So rechnet nun die GF114-GPU auf der Karte. Dabei handelt es sich aber nur um eine leicht modifizierte Version des erfolgreichen GF110, der bei den Modellen Geforce GTX 580 und GTX 570 zum Einsatz kommt. Insgesamt 384 Shader-Prozessoren bietet die neue Geforce GTX 560 Ti. Die Taktraten wurden im Vergleich zur GTX 570 leicht erhöht: So taktet die GPU nun mit 822 MHz und der 1 GByte große GDDR5-Framebuffer mit 1.001 MHz. Das Speicher-Interface hat Nvidia dagegen leicht beschnitten - es fällt nun ledlglich 256 Bit breit aus. Die TDP der Karte liegt bei 170 Watt; daher sind zwei 6-polige Stromanschlüsse notwendig, um ausreichend Leistungszufuhr zu gewährleisten.

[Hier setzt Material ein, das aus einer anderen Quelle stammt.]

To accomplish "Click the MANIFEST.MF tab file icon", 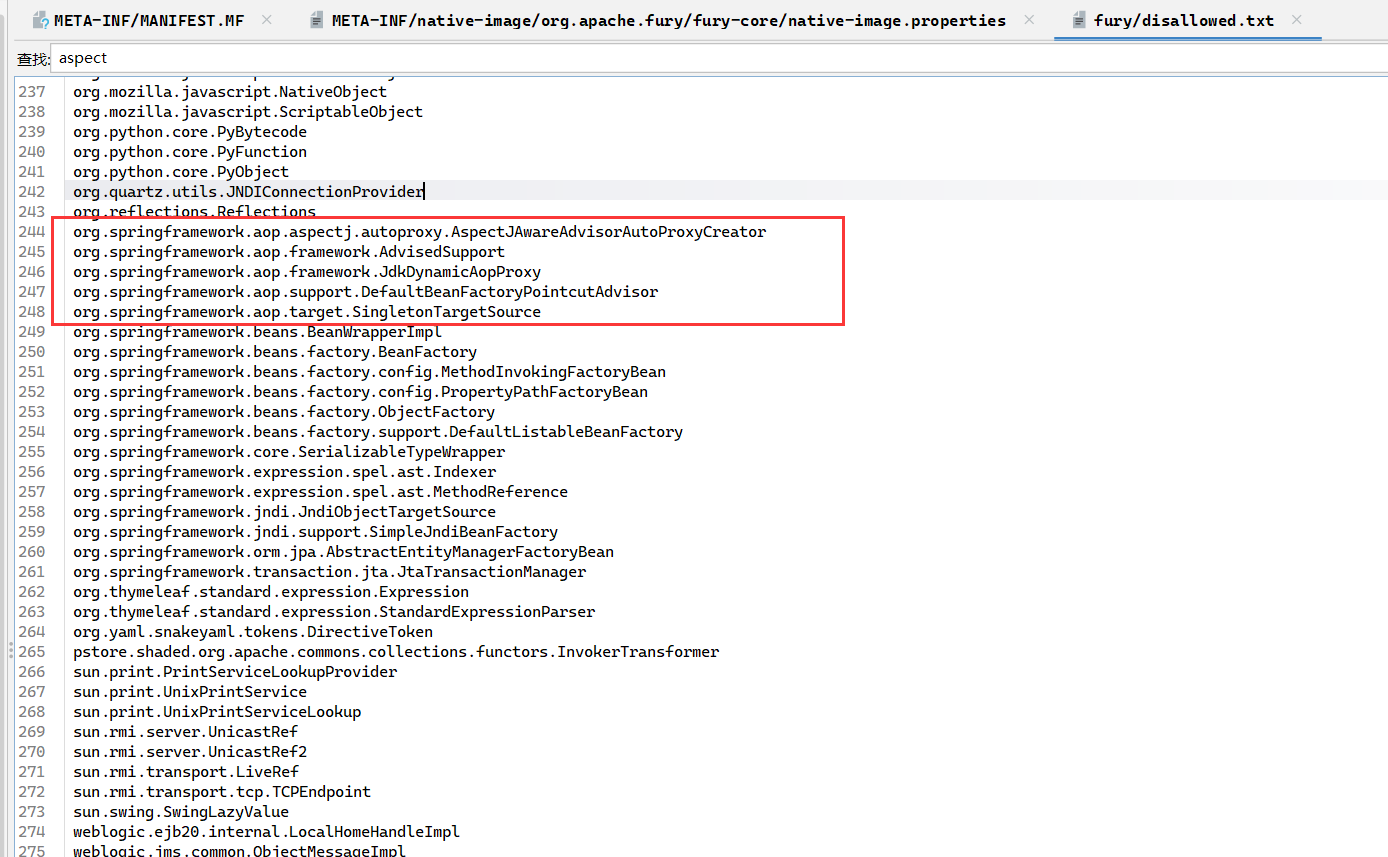I will [41, 20].
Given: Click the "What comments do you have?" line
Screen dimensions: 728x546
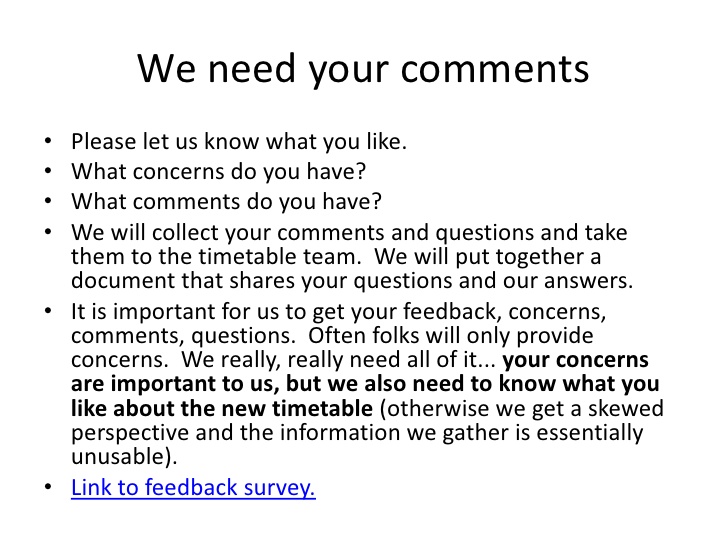Looking at the screenshot, I should pyautogui.click(x=227, y=201).
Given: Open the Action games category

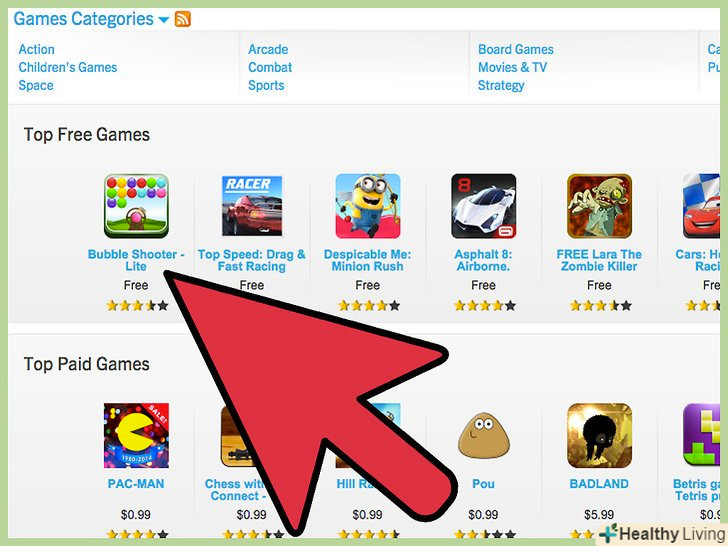Looking at the screenshot, I should (37, 49).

Geforce GTX 560 Ti: Neues, altes Kürzel
Spannend ist sicherlich das neue Kürzel "Ti". Bereits zu Zeiten der Geforce 3 und Geforce 4 hat Nvidia dieses genutzt, um die schnellsten Modelle innerhalb der jeweiligen Grafikkarten-Serie zu markieren. Auf den aktuellen Fall ist diese Regel jedoch nicht mehr anzuwenden. Stattdessen ist die Geforce GTX 560 Ti eigentlich der Nachfolger der GTX 460, die mit rund 160 Euro, aktuell ca. 210 Schweizer Franken jedoch deutlich preiswerter ausfällt. Die Geforce GTX 560 Ti wird zu Beginn rund 240 Euro, ca. 310 CHF kosten.